Essen

Wer hat Angst vor Virginia Woolf?

 Von Edward Albee

Nicht Angst, sondern Begeisterung für "Virginia Woolf

 

Das 1962 entstandene Stück von Edward Albee zählt bis heute zu den meistgespielten Klassikern der Nachkriegszeit und hat auch fast 4 Jahrzehnte nach der Uraufführung nichts an Brisanz verloren. Weltberühmt wurde „Wer hat Angst vor Virginia Woolf" durch die Verfilmung mit Elisabeth Taylor und Richard Burton.

 

In Essen feierte das Stück jetzt eine viel umjubelte Premiere. Das Publikum verfolgte fasziniert den gnadenlosen Beziehungskampf zwischen Martha und George, die am laufenden Band Bosheiten, Gemeinheiten und schlimmste Demütigungen produzieren.
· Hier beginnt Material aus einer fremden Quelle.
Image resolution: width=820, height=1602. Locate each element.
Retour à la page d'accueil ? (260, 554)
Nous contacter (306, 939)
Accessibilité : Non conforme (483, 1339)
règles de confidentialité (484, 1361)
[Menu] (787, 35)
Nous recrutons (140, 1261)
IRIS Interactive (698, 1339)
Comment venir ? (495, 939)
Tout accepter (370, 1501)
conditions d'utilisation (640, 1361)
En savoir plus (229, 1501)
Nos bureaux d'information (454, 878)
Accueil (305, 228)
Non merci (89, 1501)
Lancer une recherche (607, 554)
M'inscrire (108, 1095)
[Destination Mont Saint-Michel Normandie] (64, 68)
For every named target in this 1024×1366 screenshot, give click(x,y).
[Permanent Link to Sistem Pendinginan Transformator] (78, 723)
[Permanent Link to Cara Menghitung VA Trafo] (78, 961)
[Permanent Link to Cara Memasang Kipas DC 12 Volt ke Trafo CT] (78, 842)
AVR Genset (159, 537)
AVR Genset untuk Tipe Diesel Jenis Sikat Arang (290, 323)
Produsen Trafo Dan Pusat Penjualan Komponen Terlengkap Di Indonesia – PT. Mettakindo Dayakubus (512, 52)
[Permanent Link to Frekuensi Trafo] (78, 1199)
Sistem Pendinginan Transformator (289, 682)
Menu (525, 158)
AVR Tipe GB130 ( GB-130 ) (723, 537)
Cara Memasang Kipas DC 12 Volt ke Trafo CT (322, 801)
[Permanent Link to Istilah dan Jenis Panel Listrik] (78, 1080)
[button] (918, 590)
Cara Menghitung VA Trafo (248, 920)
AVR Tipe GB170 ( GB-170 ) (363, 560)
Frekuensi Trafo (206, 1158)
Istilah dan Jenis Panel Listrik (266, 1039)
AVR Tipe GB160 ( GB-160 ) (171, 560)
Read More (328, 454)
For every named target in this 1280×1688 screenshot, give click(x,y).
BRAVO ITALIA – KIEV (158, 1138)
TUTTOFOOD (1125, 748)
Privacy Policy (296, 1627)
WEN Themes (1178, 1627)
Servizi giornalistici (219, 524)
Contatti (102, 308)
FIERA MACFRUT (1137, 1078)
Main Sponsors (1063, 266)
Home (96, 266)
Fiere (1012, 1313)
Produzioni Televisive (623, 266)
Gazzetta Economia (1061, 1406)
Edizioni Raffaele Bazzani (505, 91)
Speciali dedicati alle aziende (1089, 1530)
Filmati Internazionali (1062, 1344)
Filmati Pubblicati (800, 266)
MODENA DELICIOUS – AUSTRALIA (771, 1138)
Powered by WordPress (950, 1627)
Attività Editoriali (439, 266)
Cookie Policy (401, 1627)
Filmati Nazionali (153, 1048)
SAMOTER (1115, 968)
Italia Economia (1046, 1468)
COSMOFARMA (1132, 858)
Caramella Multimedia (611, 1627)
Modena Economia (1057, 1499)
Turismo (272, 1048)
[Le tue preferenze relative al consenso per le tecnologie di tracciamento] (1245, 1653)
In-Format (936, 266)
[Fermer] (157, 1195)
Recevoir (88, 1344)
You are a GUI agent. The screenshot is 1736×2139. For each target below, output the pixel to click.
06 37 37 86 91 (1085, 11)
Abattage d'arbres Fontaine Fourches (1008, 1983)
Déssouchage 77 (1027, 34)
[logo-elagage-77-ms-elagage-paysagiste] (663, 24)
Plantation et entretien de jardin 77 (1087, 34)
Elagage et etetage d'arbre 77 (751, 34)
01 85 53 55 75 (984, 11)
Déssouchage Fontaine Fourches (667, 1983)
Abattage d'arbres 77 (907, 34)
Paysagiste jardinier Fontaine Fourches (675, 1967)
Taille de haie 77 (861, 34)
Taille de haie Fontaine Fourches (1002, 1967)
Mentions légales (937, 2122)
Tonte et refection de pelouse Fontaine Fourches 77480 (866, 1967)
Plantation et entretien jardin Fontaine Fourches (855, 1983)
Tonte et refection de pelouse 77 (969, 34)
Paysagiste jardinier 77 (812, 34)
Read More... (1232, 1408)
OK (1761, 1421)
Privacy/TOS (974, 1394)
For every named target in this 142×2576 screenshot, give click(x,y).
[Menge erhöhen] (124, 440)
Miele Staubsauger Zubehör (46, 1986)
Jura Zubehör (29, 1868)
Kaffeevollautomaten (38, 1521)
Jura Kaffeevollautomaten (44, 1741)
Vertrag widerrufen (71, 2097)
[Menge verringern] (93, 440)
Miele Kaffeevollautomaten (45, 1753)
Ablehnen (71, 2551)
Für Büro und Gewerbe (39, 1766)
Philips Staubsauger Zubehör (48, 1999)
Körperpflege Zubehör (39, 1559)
Mit einem nicht enden wollenden verbalen Schlagabtausch demonstrieren sie die Abgründe ihrer zerrütteten Ehe, die von Einsamkeit, existentieller Abhängigkeit und gegenseitigen Lebenslügen geprägt ist. Das ganze Ausmaß des Elends wird deutlich als Martha zum Schluss des Stückes sagt: „Ich wäre so gerne glücklich, kann es aber nicht sein."

 

Die Inszenierung von Anselm Weber zeigt ein sparsames Bühnenbild. Rechts und links außen ein blauer Sessel, ein Teppich und im Zentrum der Bühne ein Kühlschrank, gefüllt mit Flaschen voller Alkohol. George und Martha trinken viel und fast ununterbrochen, auch noch um 2 Uhr morgens als sie Besuch von Putzi und Nick, dem jungen Biologiedozenten bekommen. Sabine Orleans als Martha ist ein Vollblutweib, von der ersten Minute an Raumfüllend und im Gegensatz zur superschlanken Putzi, (Barbara Hirt), hüftstark. Ihrem Spiel kann man sich bis zum Schluss nicht entziehen, denn sie dominiert als Martha die Handlung auf der Bühne, kommandiert und schikaniert George und macht ihm unmissverständlich klar, wie es mit seiner Rolle in der Ehe bestellt ist.

 

Der einstige Kronprinz ihres Vaters ist in ihren Augen tief gefallen, ein elender Versager, der nach ihrer Pfeife zu tanzen hat und den sie am Boden liegen sehen will. Vor einigen Jahren hat sie ihn bereits während eines privaten

 

Boxkampfes mit einer Linken zu Boden gestreckt. Und dort soll er auch bleiben.

 

Andreas Grothgar versteht es phantastisch den Charakter Georges mit all seinen Facetten bloßzulegen. Überaus sehenswert sein Versuch, Martha zu stoppen, um den Unausweichlichem zu entgehen und einen letzten Rest von Selbstwertgefühl zu behalten. Auch Putzi und Nick werden Opfer des grausamen Treiben ihrer Gastgeber .

 

Ihre scheinbar heile Welt zerbröckelt schnell. Schritt für Schritt werden sie demaskiert .Barbara Hirt spielt die naive, zickige Putzi absolut überzeugend, Dominic Oley als Nick offenbart die Wandlung vom zunächst farblosen Wissenschaftler zum rücksichtlosen Karrieremenschen auf exzellente Weise.

 

Nach fast 3 Stunden ist der Alptraum zu Ende. Das Spiel ist aus.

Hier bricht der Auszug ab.